Can you help us protect GEA’s identity backbone? Are you ready to take ownership of Tier 0 security in a global enterprise environment? Join GEA. Here, you will get significant autonomy, decision-making authority, and accountability in your daily work. Working closely with our Security Leadership, the CIO, and the CISO, you will get the opportunity to influence enterprise security architecture and strategic security decisions.

About GEA

• GEA is one of the largest suppliers for the food and beverage processing industry and a wide range of other process industries. Approximately 18,000 employees in more than 60 countries contribute significantly to GEA’s success – come and join them! We offer interesting and challenging tasks, a positive working environment in international teams and opportunities for personal development and growth in a global company.

• Why join GEA

• GEA is an equal opportunity employer. Applicants will therefore receive consideration for employment without regard to age, sex, race, color, religion, world view, national origin, genetics, disability, gender identity, marital status, sexual orientation, veteran status or any other protected characteristic required by applicable law. Applicants with disabilities are welcome and will be given special consideration if they are equally qualified.

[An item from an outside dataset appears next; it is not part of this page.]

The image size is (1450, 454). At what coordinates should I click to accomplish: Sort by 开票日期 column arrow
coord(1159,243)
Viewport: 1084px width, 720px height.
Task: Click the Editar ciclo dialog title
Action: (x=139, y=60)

Your profile and qualifications

• Have 8+ years of experience within Microsoft infrastructure or cloud security roles and experience working in high trust or restricted environments.

• Bring solid hands-on expertise with Microsoft Entra ID (Azure AD), Active Directory and server operations, Conditional Access, Identity Protection, and Privileged Identity Management (PIM).

• Have a sound understanding of Zero Trust architectures, identity attack paths, threat models, and cloud incident response.

• Are experienced in identity and access governance design, secure tenant configuration and hardening, and troubleshooting critical incidents under time pressure.

Your responsibilities and tasks

• Own and operate Microsoft Entra ID (Azure AD) at Tier 0 level, including Global Administrator governance, privileged role management, and tenant-level security configuration.

• Manage Active Directory and server operations while designing and enforcing Conditional Access policies, MFA solutions, passwordless strategies, and Identity Protection controls.

• Administer Privileged Identity Management (PIM), Just in Time access models, and break glass account lifecycle management.

• Act as Tier 0 responder during identity-based incidents by containing compromised identities, restoring emergency access, and supporting tenant recovery activities.

• Review Tier 0 impacting changes, enforce separation of duties, support compliance requirements including GDPR and ISO 27001, and maintain documentation for audits and governance activities.